Ahead-of-time compilation
luna-aot compiles a Lua source file into a self-contained native binary — parse, emit bytecode into a data section, warm hot traces under the recorder, link the static runtime, and produce the executable.
cargo install luna-aot
luna-aot compile hello.lua --out hello
./hello # standalone native binary
# cross-compile from a macOS host to Linux
luna-aot compile foo.lua --target x86_64-unknown-linux-gnu --out foo.linuxCranelift's all-arch backend cross-compiles to every target without a rebuild. A stripped release binary lands around 4.5 MiB; the runtime floor dominates, so a 1-line script and a 1.5k-LOC script differ by only ~82 KiB.
Compatibility
luna implements Lua 5.1 – 5.5 and MacroLua in one binary. The dialect is chosen per-Vm; a single process can host several at once.
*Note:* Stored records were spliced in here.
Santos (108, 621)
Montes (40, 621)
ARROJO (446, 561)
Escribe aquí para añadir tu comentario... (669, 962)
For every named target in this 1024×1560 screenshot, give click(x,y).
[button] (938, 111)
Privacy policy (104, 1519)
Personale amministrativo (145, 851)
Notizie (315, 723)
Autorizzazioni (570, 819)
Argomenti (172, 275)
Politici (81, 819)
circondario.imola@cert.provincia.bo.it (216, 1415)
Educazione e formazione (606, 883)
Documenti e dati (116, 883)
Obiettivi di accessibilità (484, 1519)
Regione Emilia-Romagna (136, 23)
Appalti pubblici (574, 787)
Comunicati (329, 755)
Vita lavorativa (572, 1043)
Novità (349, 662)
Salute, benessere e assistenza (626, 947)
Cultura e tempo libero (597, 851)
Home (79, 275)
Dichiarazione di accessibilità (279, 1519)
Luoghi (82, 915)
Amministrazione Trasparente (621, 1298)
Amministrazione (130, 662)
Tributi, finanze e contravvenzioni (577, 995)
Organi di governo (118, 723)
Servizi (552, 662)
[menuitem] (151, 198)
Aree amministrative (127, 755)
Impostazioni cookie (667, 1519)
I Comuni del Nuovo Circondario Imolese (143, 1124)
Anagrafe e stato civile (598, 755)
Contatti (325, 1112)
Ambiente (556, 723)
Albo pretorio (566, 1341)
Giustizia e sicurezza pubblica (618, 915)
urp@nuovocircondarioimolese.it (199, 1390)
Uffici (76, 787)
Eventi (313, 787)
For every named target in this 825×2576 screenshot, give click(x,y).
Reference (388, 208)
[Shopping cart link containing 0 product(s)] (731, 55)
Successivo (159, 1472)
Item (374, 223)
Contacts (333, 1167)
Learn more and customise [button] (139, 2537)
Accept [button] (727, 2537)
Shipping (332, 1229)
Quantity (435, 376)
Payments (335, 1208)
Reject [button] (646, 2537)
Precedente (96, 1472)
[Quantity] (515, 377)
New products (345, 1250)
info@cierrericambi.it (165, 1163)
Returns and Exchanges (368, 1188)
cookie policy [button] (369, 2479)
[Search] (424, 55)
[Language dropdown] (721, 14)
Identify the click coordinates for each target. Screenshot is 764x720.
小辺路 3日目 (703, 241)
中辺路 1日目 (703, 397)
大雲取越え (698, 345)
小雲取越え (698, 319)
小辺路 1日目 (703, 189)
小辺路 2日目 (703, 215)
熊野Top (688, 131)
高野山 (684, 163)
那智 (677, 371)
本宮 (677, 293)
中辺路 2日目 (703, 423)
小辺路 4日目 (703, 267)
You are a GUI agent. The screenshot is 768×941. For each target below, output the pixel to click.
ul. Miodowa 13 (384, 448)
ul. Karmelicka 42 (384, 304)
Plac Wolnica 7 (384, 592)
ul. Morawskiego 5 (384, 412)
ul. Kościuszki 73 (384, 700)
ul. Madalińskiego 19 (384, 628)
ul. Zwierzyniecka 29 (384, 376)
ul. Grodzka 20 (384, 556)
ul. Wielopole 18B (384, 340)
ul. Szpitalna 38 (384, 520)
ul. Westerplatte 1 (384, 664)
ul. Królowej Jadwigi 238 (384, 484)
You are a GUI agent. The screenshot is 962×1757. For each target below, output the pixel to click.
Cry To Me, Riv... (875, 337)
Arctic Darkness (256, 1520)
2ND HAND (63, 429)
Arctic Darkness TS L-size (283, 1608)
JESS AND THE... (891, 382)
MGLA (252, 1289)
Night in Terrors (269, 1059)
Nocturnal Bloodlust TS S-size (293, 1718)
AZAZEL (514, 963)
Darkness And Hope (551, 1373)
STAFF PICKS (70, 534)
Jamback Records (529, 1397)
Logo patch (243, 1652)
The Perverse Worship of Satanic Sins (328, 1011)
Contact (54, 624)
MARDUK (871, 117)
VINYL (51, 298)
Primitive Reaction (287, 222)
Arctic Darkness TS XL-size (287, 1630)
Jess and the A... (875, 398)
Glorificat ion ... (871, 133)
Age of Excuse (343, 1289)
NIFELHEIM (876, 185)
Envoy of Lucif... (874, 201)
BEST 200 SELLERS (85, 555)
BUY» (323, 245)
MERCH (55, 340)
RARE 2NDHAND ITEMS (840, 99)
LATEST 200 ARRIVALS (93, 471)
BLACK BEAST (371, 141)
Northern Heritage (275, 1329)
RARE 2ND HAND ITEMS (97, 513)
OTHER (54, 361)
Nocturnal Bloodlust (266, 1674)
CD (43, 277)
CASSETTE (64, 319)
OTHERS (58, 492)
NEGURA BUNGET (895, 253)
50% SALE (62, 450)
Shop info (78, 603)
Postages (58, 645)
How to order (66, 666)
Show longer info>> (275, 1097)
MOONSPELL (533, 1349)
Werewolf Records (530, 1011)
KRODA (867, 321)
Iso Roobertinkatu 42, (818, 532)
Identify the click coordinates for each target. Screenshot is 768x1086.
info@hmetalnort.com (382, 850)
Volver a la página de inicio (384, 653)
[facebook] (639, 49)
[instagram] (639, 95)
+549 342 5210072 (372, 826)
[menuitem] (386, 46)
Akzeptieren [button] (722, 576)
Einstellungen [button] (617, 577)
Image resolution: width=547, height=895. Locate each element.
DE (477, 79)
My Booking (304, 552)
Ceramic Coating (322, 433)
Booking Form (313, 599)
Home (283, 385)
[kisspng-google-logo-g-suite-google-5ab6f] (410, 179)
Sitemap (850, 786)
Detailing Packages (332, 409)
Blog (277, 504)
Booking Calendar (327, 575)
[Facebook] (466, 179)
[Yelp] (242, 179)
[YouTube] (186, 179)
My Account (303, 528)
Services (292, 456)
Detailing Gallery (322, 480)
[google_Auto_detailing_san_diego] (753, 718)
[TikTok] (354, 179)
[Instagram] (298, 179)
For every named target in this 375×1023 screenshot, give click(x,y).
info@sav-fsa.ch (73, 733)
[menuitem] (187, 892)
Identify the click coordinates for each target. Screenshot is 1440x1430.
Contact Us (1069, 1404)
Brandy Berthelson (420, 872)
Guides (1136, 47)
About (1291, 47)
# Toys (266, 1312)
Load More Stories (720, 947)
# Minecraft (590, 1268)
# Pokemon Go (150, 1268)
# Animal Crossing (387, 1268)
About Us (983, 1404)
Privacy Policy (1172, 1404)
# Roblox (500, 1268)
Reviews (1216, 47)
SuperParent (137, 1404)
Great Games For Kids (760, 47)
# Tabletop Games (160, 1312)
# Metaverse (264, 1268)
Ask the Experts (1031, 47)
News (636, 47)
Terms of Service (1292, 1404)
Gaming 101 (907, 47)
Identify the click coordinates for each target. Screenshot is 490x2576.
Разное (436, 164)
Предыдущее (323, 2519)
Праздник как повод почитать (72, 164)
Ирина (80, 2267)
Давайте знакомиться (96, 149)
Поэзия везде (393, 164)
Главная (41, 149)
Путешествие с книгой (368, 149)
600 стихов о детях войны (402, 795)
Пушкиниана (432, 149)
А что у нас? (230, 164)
See the dialect datasheet on the home page for the per-feature matrix.
Standard library
The whitelisted subset suitable for sandboxed embedding is exposed via Vm::open_*() methods:
| Library | Method | Coverage |
|---|---|---|
| base | open_base | full |
| math | open_math | full |
| string | open_string | full (incl. pattern matching) |
| table | open_table | full |
| coroutine | open_coroutine | full |
| io / os | open_io / open_os | full (host-controlled) |
| utf8 | open_utf8 | full (5.3+) |
| debug | — | partial, not exposed by default |
C API
luna ships a cdylib / staticlib exposing a lua.h-compatible C ABI subset. Existing PUC consumers linking against liblua can link luna as a drop-in for the covered surface: state lifecycle, value push/read, stack manipulation, the table API, lua_call / lua_pcall, and script load. A 13-test conformance suite pins it. Userdata, C-side coroutines, and continuations are not yet covered — use the richer Rust API for those.
Bytecode
luna emits per-dialect bytecode matching PUC's compiler binary format, so PUC-compiled .luac files load directly and luna-dumped bytecode loads in PUC. Bytecode loading is off by default in a sandbox — crafted bytecode can bypass the type checks the compiler enforces.
Architecture
Five publishable crates. The interpreter core carries zero third-party dependencies; the JIT plugs in through a trait, so swapping or removing the backend is a luna-jit concern that never touches luna-core's API.
| Crate | Depends on | Surface |
|---|---|---|
| luna-core | 0 third-party | Lexer, parser, compiler, interpreter, runtime, stdlib, GC, pattern engine, JIT trait |
| luna-jit-derive | syn + quote | #[derive(LuaUserdata)] proc-macro |
| luna-jit | luna-core + Cranelift ×6 | Cranelift backend, C ABI, luna CLI, embedding facade |
| luna-runtime-helpers | luna-jit | Static runtime entry for AOT binaries |
| luna-aot | luna-core + luna-jit | Build-time AOT compiler |
The zero-dep luna-core contract is enforced by cargo deny check in CI. Source is classified into three tiers — stone (business-agnostic foundations: pattern engine, heap, value layout), steel (Lua-domain primitives: compiler, dispatcher, JIT backend), and cement (host glue: CLI, C ABI, stdlib bindings) — each with its own change discipline and review depth.
Performance
luna deliberately does not publish a single headline ratio. A microbench cell that wins is a marketing artifact; the cell that loses is the signal worth chasing. Any gap greater than 1.5× a reference triggers a side-by-side, stage-by-stage decomposition of the workload — not surface-level polish.
What ships are reproducible baselines. Memory is profiled under dhat across five workloads; a >5% steady-state regression on any is a tracked alarm.
Versioning & stability
The public API is partitioned into a stable surface (breaking changes require a SemVer-major bump) and an unstable / internal surface (may change in a minor release for performance work).
- Stable: the luna_jit front-door types (Lua, LuaFunction, LuaTable, LuaRoot, LuaSandboxBuilder), the re-exported core (Vm, LuaVersion, Value, LuaError), the derive macros, and the lua.h-compatible C ABI.
- Unstable / internal: luna_core::{compiler, frontend, jit, pattern} and the JIT backend internals — free to change for optimization.
- Bytecode: the per-dialect binary format is stable; PUC .luac files load across the line.